Congresso define relatora de MP que acaba com taxa das blusinhas
Comissão será presidida por Reginaldo Lopes e pode votar medida na segunda-feira; plenários da Câmara e do Senado devem analisar texto na quarta
O Congresso Nacional definiu nesta sexta-feira (28) os nomes que vão comandar a comissão responsável por analisar a medida provisória que prevê o fim do imposto de importação sobre compras internacionais de até US$ 50, conhecido popularmente como “taxa das blusinhas”.
O deputado Reginaldo Lopes (PT-MG) foi escolhido para presidir o colegiado, enquanto a senadora Leila Barros (PDT-DF) ficará responsável pela relatoria da proposta.
A expectativa é que Leila apresente o parecer sobre a medida na próxima segunda-feira (31). Segundo Reginaldo Lopes, a comissão poderá votar o relatório no mesmo dia.

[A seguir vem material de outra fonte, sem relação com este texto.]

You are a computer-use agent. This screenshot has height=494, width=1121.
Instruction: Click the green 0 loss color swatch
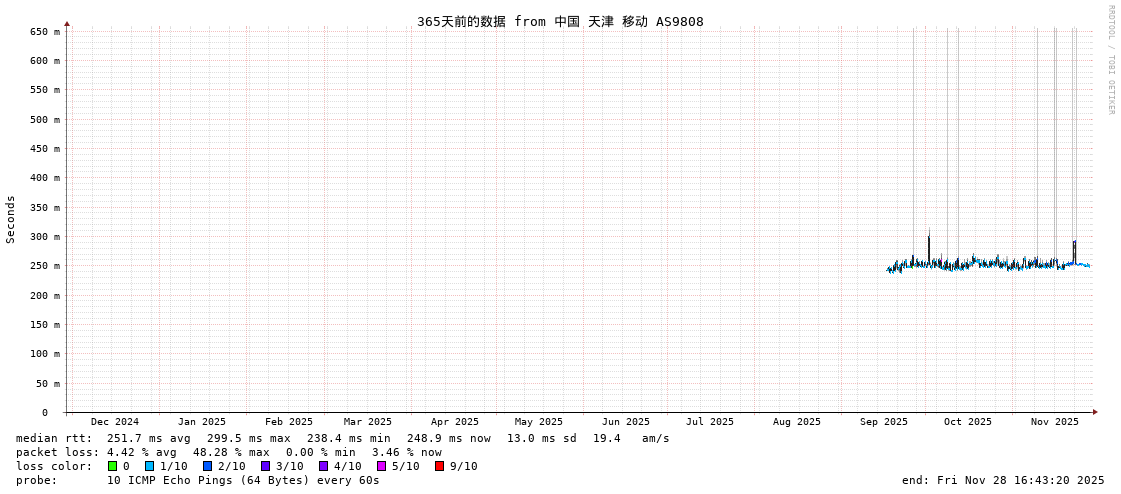pos(113,466)
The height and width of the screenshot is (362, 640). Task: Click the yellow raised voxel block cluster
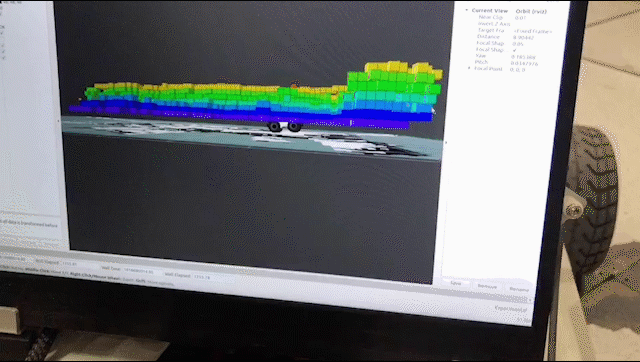point(402,69)
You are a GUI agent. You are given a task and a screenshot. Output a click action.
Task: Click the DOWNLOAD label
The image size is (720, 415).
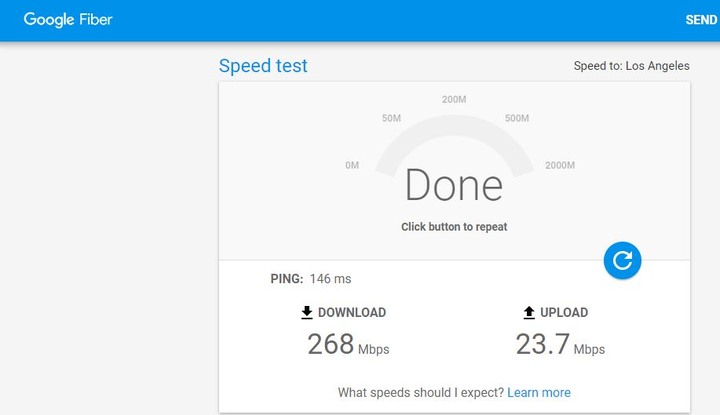(x=352, y=312)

Apesar do prazo apertado, o presidente do colegiado afirmou que deputados e senadores deverão ouvir representantes do setor produtivo antes da votação e não descartou a possibilidade de alterações no texto.
MP pode ser votada na Câmara e no Senado
Depois da análise na comissão, a medida provisória deverá ser levada aos plenários da Câmara dos Deputados e do Senado Federal.

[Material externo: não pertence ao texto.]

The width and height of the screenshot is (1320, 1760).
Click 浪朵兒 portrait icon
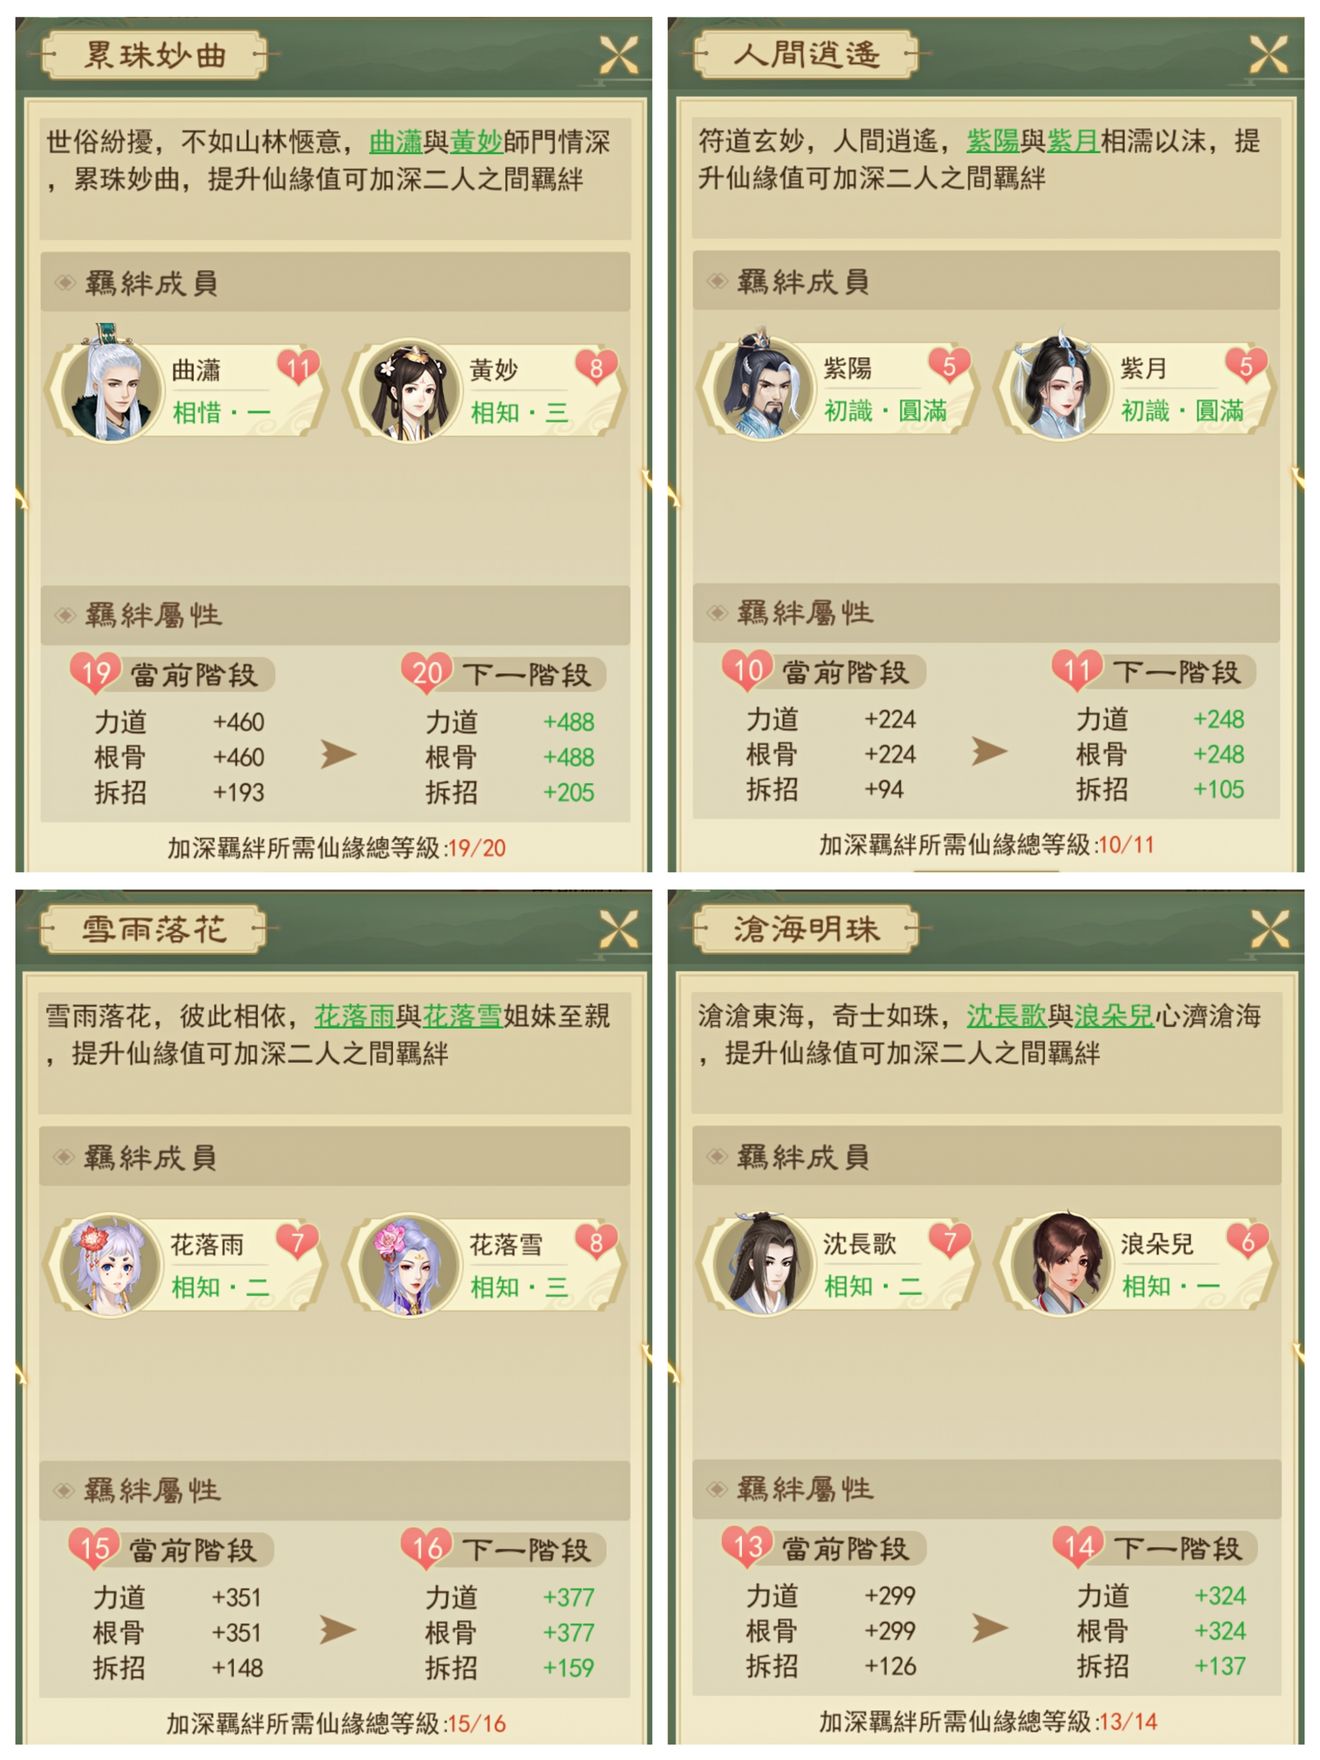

A previsão é que as duas Casas apreciem o texto na quarta-feira (2).
A votação é considerada urgente porque a MP tem prazo de validade até 8 de setembro. Caso não seja aprovada pelo Congresso dentro do período previsto, a regra que permite zerar o imposto deixará de valer e a cobrança poderá voltar a partir de 9 de setembro.
O que muda com o fim da taxa das blusinhas?

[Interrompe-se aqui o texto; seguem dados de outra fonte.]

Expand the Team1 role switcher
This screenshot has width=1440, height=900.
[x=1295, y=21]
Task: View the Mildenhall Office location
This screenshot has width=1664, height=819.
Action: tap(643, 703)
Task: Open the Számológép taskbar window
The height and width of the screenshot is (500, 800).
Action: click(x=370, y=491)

A medida provisória foi publicada em maio e permite que o ministro da Fazenda altere as alíquotas do imposto de importação aplicado às remessas postais internacionais.
Entre as possibilidades está a redução para zero da alíquota sobre compras de até US$ 50.
A mudança atinge diretamente consumidores que fazem compras em plataformas internacionais de comércio eletrônico.
A chamada taxa das blusinhas ganhou esse apelido depois que o governo passou a cobrar, em 2024, 20% de imposto de importação sobre compras internacionais de até US$ 50.
A cobrança provocou forte reação entre consumidores, principalmente porque atingia produtos de baixo valor adquiridos em plataformas estrangeiras.
Acordo entre Lula e presidentes do Congresso destravou votação
A tramitação da medida provisória avançou depois de um acordo entre o presidente Luiz Inácio Lula da Silva (PT) e os presidentes da Câmara, Hugo Motta (Republicanos-PB), e do Senado, Davi Alcolumbre (União Brasil-AP).
O entendimento foi firmado durante um almoço realizado na quarta-feira (26), quando os líderes anunciaram que a proposta seria colocada em votação.
Alcolumbre afirmou que o Congresso faria um esforço concentrado para analisar a matéria e permitir que ela seja transformada em lei.
Taxa das blusinhas divide consumidores e varejo
A cobrança do imposto sobre compras internacionais de pequeno valor se tornou um tema de forte repercussão entre consumidores brasileiros.
A principal crítica é de que a tributação aumentou o preço final de produtos considerados baratos e afetou especialmente quem utiliza plataformas internacionais para comprar roupas, acessórios, eletrônicos e outros itens de menor valor.
Por outro lado, representantes do varejo brasileiro defendem a manutenção de uma tributação sobre os produtos importados.
O argumento do setor é que a ausência de imposto para compras de pequeno valor cria uma diferença de tratamento entre empresas brasileiras e plataformas estrangeiras, gerando uma possível concorrência considerada desigual.
Fim do imposto ganha peso político para o governo
A discussão também ganhou importância política para o governo Lula por envolver uma medida com impacto direto no bolso dos consumidores.
A decisão de retirar a cobrança ocorre depois de o próprio governo ter apoiado a criação do imposto em 2024.
Com a proximidade das eleições e a possibilidade de uma nova candidatura de Lula à Presidência, o tema passou a ter ainda mais relevância no debate político.
Agora, deputados e senadores terão poucos dias para analisar o relatório, discutir eventuais alterações e decidir se o fim do imposto sobre compras internacionais de até US$ 50 será transformado em uma regra permanente.
Se o Congresso não concluir a votação até o prazo estabelecido, a cobrança poderá voltar a ser aplicada a partir de 9 de setembro.